If you complete a Genocide Run (which I eventually did while researching a book I wrote on the game, something I still feel pangs of guilt and regret over), you are greeted with a discomforting force that tells you a little something about the kind of person you really are. If you try to reset the game to play again, this being greets you, and even if you try to play the good guy on this next run, you’ll see aspects of the ending changing, showing the monster that lies beneath your skin still laid bare. UnderTale has not forgotten the kind of person you are, even if you did reset your data. You will be this monster forever.

It’s still a programming feature and I know it, but seeing that my actions were permanent in this world made my cruelty seem that much more unsettling. You couldn’t really just erase your misdeeds, but would own them for the rest of your existence, seeing reminders of it any time you played the game. You could never truly wipe the slate clean.

This, combined with how the game taught you to love these characters so much, made for a horrifying experience in how we carry out casual violence in game worlds, and the flippant way we hurt the characters we like for fun. It was a scathing examination of how easily we turn to violence in game worlds for curiosity or fun, and left me chilled more than any kills I’d carried out in a video game before. These features made me feel honest, genuine guilt at the people I’d hurt. I felt like a dangerous killer that had been set loose, and that my conscience finally demanded that I pay for it.

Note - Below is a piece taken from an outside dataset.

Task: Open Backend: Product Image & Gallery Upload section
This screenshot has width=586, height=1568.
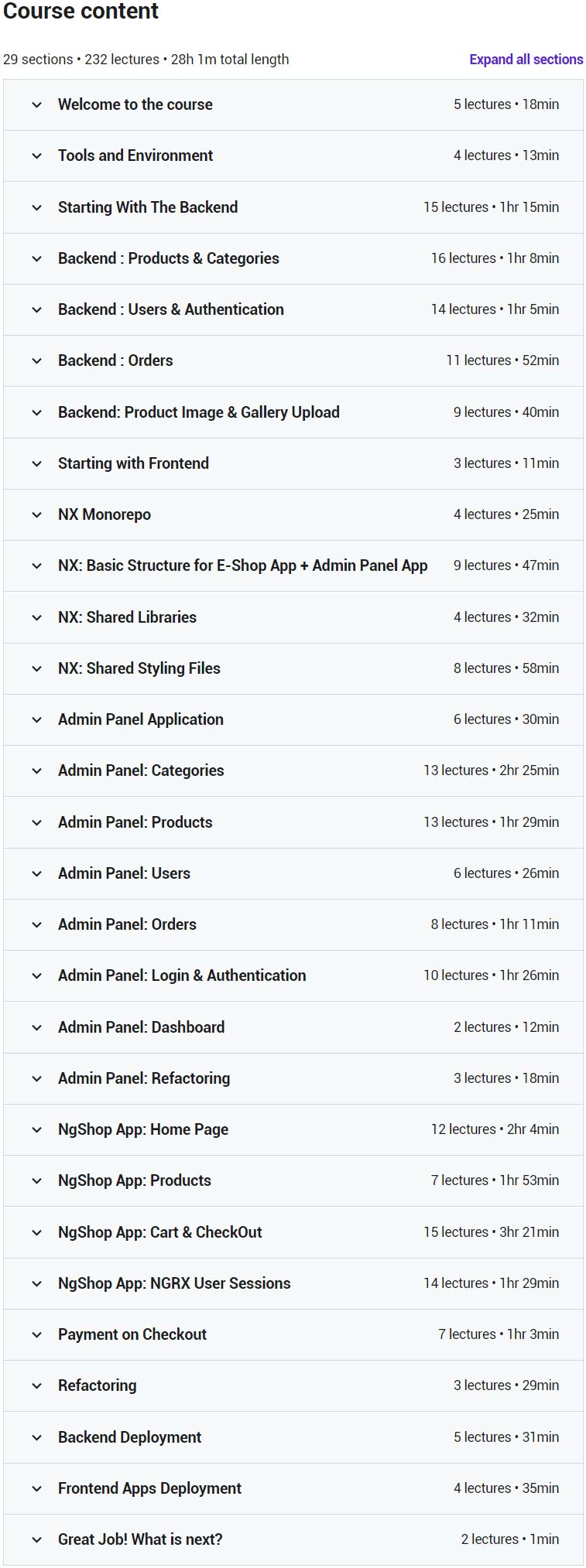Action: point(293,412)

UnderTale may not have seemed like a horror game at first glance, but the way it teaches the player to care for its inhabitants, and the permanent consequences to the cruel actions you take within it, made me feel a frightening horror at myself and my own actions. I got to really see the consequences of my actions through the game’s mechanics, and began to really think about how I conduct myself in these digital places.  

This was a truer horror than being scared by a monster or having a ghost leap out at me. It was this sense that I was always giving in to my own monstrosity when I entered game worlds, and that while I often thought that was just innocent, harmless fun, there was a kind of cost to it all. There was a very real heartlessness in what I did for fun and curiosity, and perhaps that was worth examining to understand myself better. For, while games are just imaginary playgrounds for us to play with or destroy, there is still a side of them filled with beings concocted of computer code. If I could love these imaginary beings, then what did it mean that I was also willing to kill them?